Stored data entries:
%%
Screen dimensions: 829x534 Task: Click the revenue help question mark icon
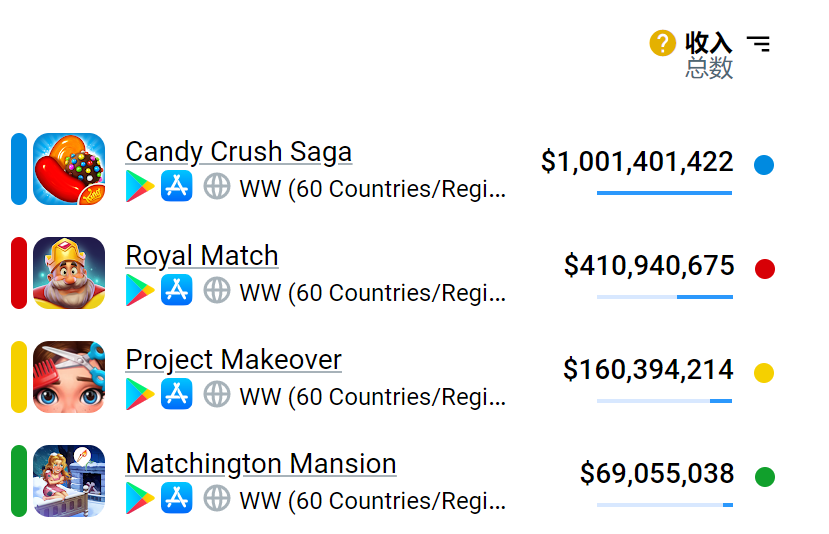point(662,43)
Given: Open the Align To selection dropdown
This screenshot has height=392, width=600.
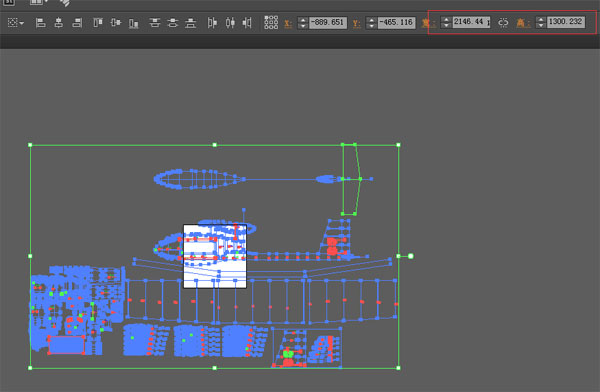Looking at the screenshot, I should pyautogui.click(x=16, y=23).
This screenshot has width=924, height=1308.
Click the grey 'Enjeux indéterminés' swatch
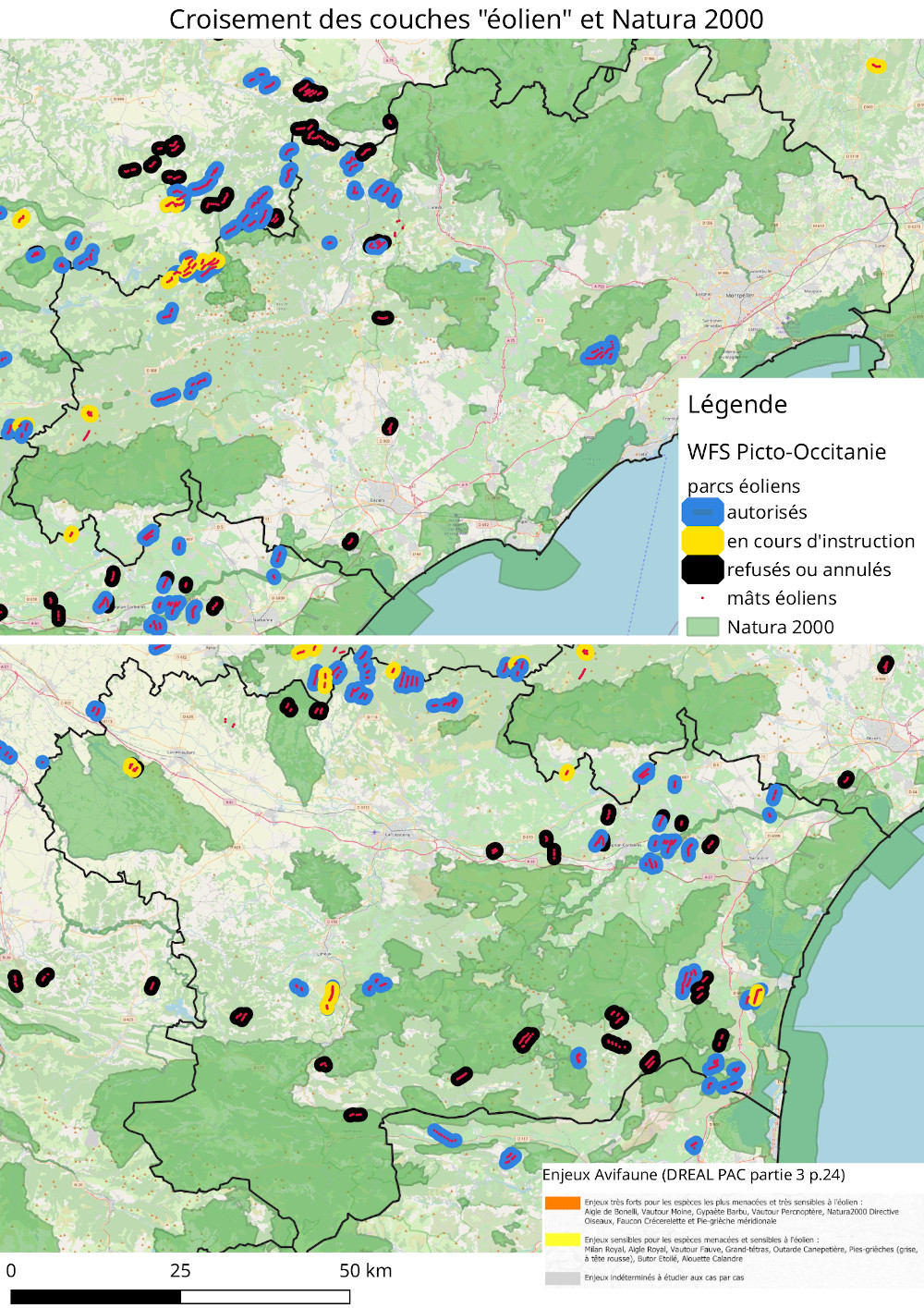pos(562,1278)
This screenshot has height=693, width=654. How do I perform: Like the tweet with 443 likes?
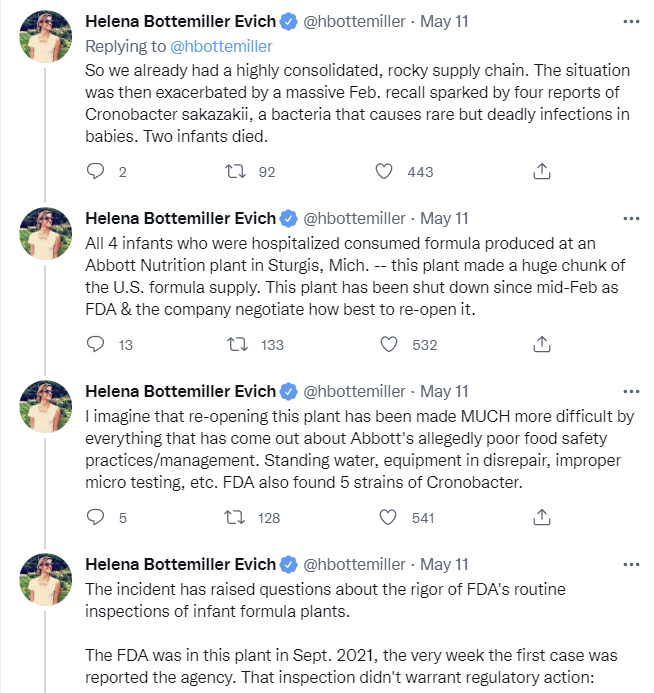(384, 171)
%%
- **What you will do**
What you give back must match the entries exactly, apart from the omitted pictures.

- **Result of this exercise**
Screen dimensions: 829x534 Task: Click the revenue help question mark icon
point(662,43)
Given: Open the Align To selection dropdown
This screenshot has height=392, width=600.
Looking at the screenshot, I should pyautogui.click(x=16, y=23).
This screenshot has width=924, height=1308.
Click the grey 'Enjeux indéterminés' swatch
pos(562,1278)
This screenshot has height=693, width=654. How do I perform: Like the tweet with 443 likes?
(384, 171)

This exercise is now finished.